[TEXTE EXTRAIT]
▼
Le Conseil d’État dans sa
lettre à Monsieur l’Évêque de Nancy annonce, dites-vous, que les règles
qu’on y trouve n’empêchent pas que dans un cas extraordinaire, le Magistrat
Civil ne puisse prendre telle mesure, prononcer tel discours, ou recourir de
telle précaution qui sera demandé par la circonstance, je crois que vous
faites une fausse application de cet avis du Conseiller d’État : Il a précisé
lui-même dans sa lettre dans quel cas on devait le suivre. Il veut que ce soit
dans un cas extraordinaire, si l’ordre public est menacé. Ces mots ont été
omis dans votre dans votre citation, et si on les avait remarqué, l’on aurait
vu que l’avis du Conseiller d’État ne s’étendait pas à la circonstance
dont il s’agit. Elle n’était point extraordinaire, et l’ordre public n’était
point menacé.
▲
[CONSIGNE A]
D'après le texte extrait, dans quel cas le Conseiller d'État veut-il que son avis soit suivi ?
[CONSIGNE B]
Reproduisez fidèlement le passage du texte extrait situé entre « Le Conseil d’État » et « point menacé. », ces deux segments inclus.

[INFORMATIONS EXTRAITES]
▼
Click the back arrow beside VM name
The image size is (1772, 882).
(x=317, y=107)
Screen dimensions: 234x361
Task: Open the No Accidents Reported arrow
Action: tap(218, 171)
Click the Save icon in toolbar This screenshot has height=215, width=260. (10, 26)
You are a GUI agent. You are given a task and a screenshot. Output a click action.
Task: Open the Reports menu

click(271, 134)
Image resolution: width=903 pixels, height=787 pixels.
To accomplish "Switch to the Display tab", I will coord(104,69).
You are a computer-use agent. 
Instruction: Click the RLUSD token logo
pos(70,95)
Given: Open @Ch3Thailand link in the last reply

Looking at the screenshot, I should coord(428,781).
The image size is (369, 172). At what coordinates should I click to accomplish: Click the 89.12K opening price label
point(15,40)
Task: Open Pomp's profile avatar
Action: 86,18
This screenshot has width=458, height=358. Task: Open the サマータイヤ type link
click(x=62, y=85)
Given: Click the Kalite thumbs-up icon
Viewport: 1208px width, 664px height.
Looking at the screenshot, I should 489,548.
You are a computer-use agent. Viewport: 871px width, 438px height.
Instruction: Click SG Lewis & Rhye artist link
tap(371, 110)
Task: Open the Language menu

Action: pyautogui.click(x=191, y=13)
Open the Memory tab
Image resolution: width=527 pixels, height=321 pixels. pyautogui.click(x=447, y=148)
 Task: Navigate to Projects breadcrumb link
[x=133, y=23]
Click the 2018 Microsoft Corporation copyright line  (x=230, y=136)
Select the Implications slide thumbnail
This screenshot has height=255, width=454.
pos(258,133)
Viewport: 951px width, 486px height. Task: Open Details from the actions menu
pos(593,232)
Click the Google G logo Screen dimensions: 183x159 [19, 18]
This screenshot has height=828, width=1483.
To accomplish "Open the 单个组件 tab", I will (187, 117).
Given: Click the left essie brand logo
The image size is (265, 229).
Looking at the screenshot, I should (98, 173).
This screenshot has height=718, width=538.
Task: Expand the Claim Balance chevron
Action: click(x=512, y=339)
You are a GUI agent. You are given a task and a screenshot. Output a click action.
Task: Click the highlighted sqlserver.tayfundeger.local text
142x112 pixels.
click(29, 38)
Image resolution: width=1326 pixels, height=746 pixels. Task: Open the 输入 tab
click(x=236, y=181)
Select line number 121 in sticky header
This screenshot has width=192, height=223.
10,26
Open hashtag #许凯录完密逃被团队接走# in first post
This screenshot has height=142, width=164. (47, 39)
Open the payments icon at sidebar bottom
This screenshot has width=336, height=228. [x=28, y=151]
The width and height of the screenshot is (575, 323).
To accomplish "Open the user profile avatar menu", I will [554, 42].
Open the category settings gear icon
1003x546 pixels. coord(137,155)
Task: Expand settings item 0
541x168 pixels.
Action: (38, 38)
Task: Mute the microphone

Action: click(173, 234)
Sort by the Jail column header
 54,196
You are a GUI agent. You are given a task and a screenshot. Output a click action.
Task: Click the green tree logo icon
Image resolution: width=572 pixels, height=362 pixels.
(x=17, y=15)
▲
[SOLUTION A]
Dans un cas extraordinaire, si l'ordre public est menacé.

[SOLUTION B]
Le Conseil d’État dans sa
lettre à Monsieur l’Évêque de Nancy annonce, dites-vous, que les règles
qu’on y trouve n’empêchent pas que dans un cas extraordinaire, le Magistrat
Civil ne puisse prendre telle mesure, prononcer tel discours, ou recourir de
telle précaution qui sera demandé par la circonstance, je crois que vous
faites une fausse application de cet avis du Conseiller d’État : Il a précisé
lui-même dans sa lettre dans quel cas on devait le suivre. Il veut que ce soit
dans un cas extraordinaire, si l’ordre public est menacé. Ces mots ont été
omis dans votre dans votre citation, et si on les avait remarqué, l’on aurait
vu que l’avis du Conseiller d’État ne s’étendait pas à la circonstance
dont il s’agit. Elle n’était point extraordinaire, et l’ordre public n’était
point menacé.